____ Teks halaman
Dalam kondisi saat ini, polisi masih harus mengungkap kasus mutilasi
secara manual, yang membutuhkan waktu cukup lama. Polisi juga
bergantung pada media massa untuk memublikasi korban dalam rangka
mengungkap identitas si korban.

Enoch Markum mencoba meninjau gejala kriminalitas pembunuhan disertai
mutilasi dengan menggunakan model teori The Integrated Cognitive
Antisocial Potential (ICAP) yang dikemukakan David P Farrington. Dalam
teori itu, perilaku kriminal seseorang dipengaruhi oleh dua faktor,
yaitu long-term antisocial (antisosial yang terbentuk lama) dan
short-term antisocial (dipengaruhi motivasi dan situasi).

Dalam kasus pembunuhan berantai oleh Ryan, misalnya, faktor latar
belakang keluarganya yang tak harmonis, kebingungannya mencari
identitas diri sebagai homoseksual, dan penolakan dari lingkungannya
telah membentuk perlahan gejala antisosial (long-term) pada dirinya.
________
____ Data tercatat
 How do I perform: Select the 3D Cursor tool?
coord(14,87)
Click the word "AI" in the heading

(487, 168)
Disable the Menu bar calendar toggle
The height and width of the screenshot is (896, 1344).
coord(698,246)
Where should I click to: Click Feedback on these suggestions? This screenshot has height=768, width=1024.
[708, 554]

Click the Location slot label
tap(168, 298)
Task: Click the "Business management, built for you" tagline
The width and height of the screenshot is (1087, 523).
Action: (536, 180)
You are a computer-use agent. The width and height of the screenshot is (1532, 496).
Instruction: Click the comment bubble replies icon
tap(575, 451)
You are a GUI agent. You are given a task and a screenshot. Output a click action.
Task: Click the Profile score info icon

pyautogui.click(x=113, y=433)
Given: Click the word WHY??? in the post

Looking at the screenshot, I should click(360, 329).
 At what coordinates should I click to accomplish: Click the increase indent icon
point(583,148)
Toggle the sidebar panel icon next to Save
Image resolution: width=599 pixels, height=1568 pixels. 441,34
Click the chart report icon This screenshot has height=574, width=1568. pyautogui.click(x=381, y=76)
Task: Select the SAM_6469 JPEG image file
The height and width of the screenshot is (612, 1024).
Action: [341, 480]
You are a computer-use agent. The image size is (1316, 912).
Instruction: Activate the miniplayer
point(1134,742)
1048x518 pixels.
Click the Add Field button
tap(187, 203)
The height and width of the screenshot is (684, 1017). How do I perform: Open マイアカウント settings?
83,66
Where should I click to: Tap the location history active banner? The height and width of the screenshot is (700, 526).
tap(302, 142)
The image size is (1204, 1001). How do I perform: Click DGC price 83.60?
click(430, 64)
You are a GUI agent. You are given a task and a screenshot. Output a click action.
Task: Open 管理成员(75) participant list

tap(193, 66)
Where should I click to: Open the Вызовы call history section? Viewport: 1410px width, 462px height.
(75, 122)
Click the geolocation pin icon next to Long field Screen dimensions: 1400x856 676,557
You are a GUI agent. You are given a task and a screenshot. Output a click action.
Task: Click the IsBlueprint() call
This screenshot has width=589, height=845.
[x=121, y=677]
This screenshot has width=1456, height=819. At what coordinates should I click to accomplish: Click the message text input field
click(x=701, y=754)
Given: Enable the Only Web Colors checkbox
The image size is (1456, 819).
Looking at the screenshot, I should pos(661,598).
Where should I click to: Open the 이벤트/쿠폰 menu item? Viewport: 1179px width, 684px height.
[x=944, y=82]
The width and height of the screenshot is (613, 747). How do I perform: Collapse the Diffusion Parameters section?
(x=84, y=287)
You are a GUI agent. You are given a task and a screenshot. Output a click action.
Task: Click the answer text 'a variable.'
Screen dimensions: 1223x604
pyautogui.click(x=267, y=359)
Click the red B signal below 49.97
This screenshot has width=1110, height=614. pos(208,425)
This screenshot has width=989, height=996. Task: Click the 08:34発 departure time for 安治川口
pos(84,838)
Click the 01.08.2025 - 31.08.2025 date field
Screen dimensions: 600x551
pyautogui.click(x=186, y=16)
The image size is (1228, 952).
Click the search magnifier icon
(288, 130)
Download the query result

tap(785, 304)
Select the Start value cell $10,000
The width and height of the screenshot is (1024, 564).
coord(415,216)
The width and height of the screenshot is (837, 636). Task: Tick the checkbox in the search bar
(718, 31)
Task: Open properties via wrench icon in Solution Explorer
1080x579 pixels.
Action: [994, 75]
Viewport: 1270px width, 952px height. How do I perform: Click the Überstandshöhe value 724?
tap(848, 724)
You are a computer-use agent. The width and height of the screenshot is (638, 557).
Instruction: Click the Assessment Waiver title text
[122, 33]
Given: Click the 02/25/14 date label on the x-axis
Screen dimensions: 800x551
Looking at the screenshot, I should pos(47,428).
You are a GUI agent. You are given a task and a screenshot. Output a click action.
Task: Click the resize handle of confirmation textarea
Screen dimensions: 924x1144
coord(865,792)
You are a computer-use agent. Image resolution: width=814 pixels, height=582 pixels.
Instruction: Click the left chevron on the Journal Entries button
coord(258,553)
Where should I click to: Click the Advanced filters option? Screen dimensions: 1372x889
________
### Uraian tugas:
Salin seluruh teks tentang kasus mutilasi tanpa perubahan sedikit pun. Catatan di atas diambil dari sumber yang berbeda.

### Hasil yang benar:
Dalam kondisi saat ini, polisi masih harus mengungkap kasus mutilasi
secara manual, yang membutuhkan waktu cukup lama. Polisi juga
bergantung pada media massa untuk memublikasi korban dalam rangka
mengungkap identitas si korban.

Enoch Markum mencoba meninjau gejala kriminalitas pembunuhan disertai
mutilasi dengan menggunakan model teori The Integrated Cognitive
Antisocial Potential (ICAP) yang dikemukakan David P Farrington. Dalam
teori itu, perilaku kriminal seseorang dipengaruhi oleh dua faktor,
yaitu long-term antisocial (antisosial yang terbentuk lama) dan
short-term antisocial (dipengaruhi motivasi dan situasi).

Dalam kasus pembunuhan berantai oleh Ryan, misalnya, faktor latar
belakang keluarganya yang tak harmonis, kebingungannya mencari
identitas diri sebagai homoseksual, dan penolakan dari lingkungannya
telah membentuk perlahan gejala antisosial (long-term) pada dirinya.